> [EXERCISE PROMPT] Carry on the encyclopedia article about journalist Maryn McKenna from its last sentence, in the same neutral style.

> [PAGE EXTRACT]
---

- Occupations: author, journalist
- Years active: since 1985
- Notable work: Superbug: The Fatal Menace of MRSA; Beating Back the Devil;

= Maryn McKenna =

American journalist and author

Maryn McKenna is an American author and journalist. She has written for Nature, National Geographic, and Scientific American, and spoke on antibiotics at TED 2015.

==Career==
In 2009, McKenna received a Dart Center Ochberg Fellowship from The Journalism School at Columbia University. In 2012, she was awarded an Ethics & Justice Investigative Journalism Fellowship at The Schuster Institute for Investigative Journalism at Brandeis University. In 2013, she joined the Knight Science Journalism program at the Massachusetts Institute of Technology to work on a Fellowship.

McKenna has written for Nature, Scientific American, Wired and the National Geographic, and has been a staff reporter for The Cincinnati Enquirer, the Boston Herald and The Atlanta Journal-Constitution.

Her book Beating Back the Devil: On the Front Lines with the Disease Detectives of the Epidemic Intelligence Service is about the Epidemic Intelligence Service of the Centers for Disease Control and Prevention. Her book Superbug: The Fatal Menace of MRSA is about methicillin-resistant Staphylococcus aureus; a review on the CDC website called it "an extensively researched and detailed review".

---

> [GIVEN MATERIAL]
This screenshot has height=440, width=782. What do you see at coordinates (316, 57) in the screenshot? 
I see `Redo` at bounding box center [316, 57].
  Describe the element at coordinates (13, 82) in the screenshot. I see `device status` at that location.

---

> [YOUR RESPONSE]
Her article "Imagining the Post-Antibiotics Future" is included in The Best American Science and Nature Writing 2014.

== Selected works ==
- Beating Back the Devil: On the Front Lines with the Disease Detectives of the Epidemic Intelligence Service (2004)
- Superbug: The Fatal Menace of MRSA (2010)
- Big Chicken: The Incredible Story of How Antibotics Created Modern Agriculture and Changed the Way the World Eats (2017)
- "Return of the germs" (2020)

==Awards and honors==
McKenna received a Byron H. Waksman Award for Excellence in the Public Communication of Life Sciences in 2013, and a Leadership Award from the Alliance for the Prudent Use of Antibiotics in 2014.